LONDON: After the success of Chris Smith’s documentary charting the calamity that was the Fyre music festival, it’s no surprise that his latest investigation has been so eagerly anticipated. After lifting the lid on the catastrophically mismanaged Fyre festival, Smith turns his attention to Operation Varsity Blues – the US federal investigation into a criminal conspiracy to influence college admissions at a number of top American universities. This time round, however, he’s taken a slightly different approach.
“Operation Varsity Blues: The College Admissions Scandal” is listed as “starring” Matthew Modine. While the interviews in the film feature the real-life subjects, Smith opts to use Modine in a series of recreations of FBI wiretapped phonecalls between Rick Singer and his clients. Singer is the man at the heart of the 2019 scandal, the mastermind who pedaled his so-called side doors into college for wealthy parents willing to hand over enormous amounts of money to guarantee their children a spot. And Smith, via Modine, recreates their conversations down to the last, damning word.
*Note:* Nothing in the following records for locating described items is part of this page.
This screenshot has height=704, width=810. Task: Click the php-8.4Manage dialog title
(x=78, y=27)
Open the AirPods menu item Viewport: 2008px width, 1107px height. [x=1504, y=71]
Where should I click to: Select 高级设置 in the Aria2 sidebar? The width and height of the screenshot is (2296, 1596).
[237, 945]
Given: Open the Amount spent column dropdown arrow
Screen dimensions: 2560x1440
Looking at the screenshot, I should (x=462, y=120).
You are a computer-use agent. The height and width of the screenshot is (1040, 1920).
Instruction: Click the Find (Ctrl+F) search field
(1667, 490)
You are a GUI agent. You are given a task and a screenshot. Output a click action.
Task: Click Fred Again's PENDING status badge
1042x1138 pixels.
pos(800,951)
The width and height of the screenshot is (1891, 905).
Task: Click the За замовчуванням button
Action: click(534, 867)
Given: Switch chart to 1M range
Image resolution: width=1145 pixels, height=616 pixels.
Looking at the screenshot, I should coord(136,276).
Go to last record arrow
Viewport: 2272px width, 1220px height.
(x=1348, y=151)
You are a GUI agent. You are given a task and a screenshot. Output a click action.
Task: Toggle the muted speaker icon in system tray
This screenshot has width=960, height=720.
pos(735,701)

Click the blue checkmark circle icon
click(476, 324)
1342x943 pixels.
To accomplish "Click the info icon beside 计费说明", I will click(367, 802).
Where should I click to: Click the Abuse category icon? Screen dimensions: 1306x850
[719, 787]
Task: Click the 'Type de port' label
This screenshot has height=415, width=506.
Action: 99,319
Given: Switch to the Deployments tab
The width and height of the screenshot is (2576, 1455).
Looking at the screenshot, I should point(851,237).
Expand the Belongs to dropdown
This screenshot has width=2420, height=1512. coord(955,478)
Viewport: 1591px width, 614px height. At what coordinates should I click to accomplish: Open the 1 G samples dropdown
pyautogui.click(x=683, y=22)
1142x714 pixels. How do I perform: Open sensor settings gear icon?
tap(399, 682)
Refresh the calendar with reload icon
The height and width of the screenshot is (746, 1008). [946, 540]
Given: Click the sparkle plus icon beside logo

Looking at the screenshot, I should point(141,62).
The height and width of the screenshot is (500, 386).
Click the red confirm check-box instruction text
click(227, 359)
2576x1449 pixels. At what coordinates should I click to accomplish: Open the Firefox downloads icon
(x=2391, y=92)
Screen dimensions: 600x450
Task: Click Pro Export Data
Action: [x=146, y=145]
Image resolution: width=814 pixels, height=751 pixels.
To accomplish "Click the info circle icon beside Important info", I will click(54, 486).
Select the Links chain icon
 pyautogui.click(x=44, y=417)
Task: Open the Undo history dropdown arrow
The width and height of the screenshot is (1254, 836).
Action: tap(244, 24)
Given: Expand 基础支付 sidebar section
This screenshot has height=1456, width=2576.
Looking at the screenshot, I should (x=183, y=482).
It’s an unusual technique, but one that works. Modine portrays the salesman-like Singer as a persuasive, friendly counsellor who only wants the best for his clients’ kids, while pocketing a small fortune for his company along the way. Combined with frank interviews with investigators, and some of those caught up in Singer’s rigged system, it makes for a surprisingly captivating movie. Smith’s film is at its best when laying bare the sheer, unimaginably elitist sense of privilege that led so many parents to buy their way into top colleges. And it’s at its most thought-provoking when drawing attention to the all-pervading sense of injustice that sparked such vitriolic public response to those found guilty of cheating the system. “Operation Varsity Blues” is, much like Smith’s other work, the kind of film that makes viewers rage at the injustice of it all.